既に松島町は前回の調査で経験済みで、俺のなかは日本三景の美しさの鮮度が落ちていた。俺とは反して同行した建設会社の社員は何かうれしそうである。
本来の目的である解体工事の下調べに、日本三景のおまけについてきたのだからまんざらわからないでもない。
午前11時ごろに松島の物件に到着した。出迎えてくれたのは売主が常駐させていた設計士である。東京から買っていった菓子折りを渡した。
設計士は、松島から解放される喜びからか愛想がよい。結構饒舌である。
設計士は館内を隈なく案内してくれた。また設計図書の写しも持っていた。ホテルの再生を目途に送り込まれたが、資金が続かないで放置された感じである。俺は残置物の写真を撮りまくっていた。以外と価値のありそうなものはないんだなあ。当然倒産したときに持ち出されている。
鬼怒川や水上で落書きだらけになった廃墟ホテルとは違う。まだ再生は可能な状態だった。ただ俺の会社はホテルを経営する能力も資金もない。解体して更地で売却の方向にほぼ決まっていた。
売主の設計士に一通り案内され、当社側の建設会社社員による質疑応答も終わり、内見は終了した。

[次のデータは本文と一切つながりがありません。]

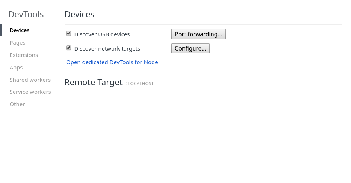Switch to the Apps section
The height and width of the screenshot is (183, 351).
[x=16, y=68]
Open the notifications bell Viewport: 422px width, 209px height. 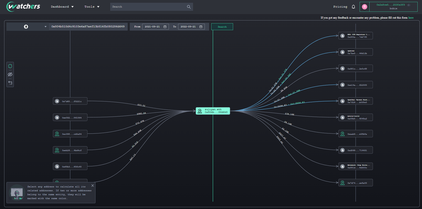[x=353, y=7]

土壌調査は明日から3日間によって行われる。設計士は了解してくれた。
俺はその晩に設計士をホテルの食事に誘った。
この物件の出口をどうすればいいのか、最善の方法のヒントを聞き出したい。
夕方の6時に彼は来てくれた。面白い案を携えて。俺は希望が見えたと舞い上がった。
彼との食事を終え、俺は部屋に戻った。同行した建設会社社員は松島の夜を堪能しているようだ。
俺は風呂に入って一日を終えた。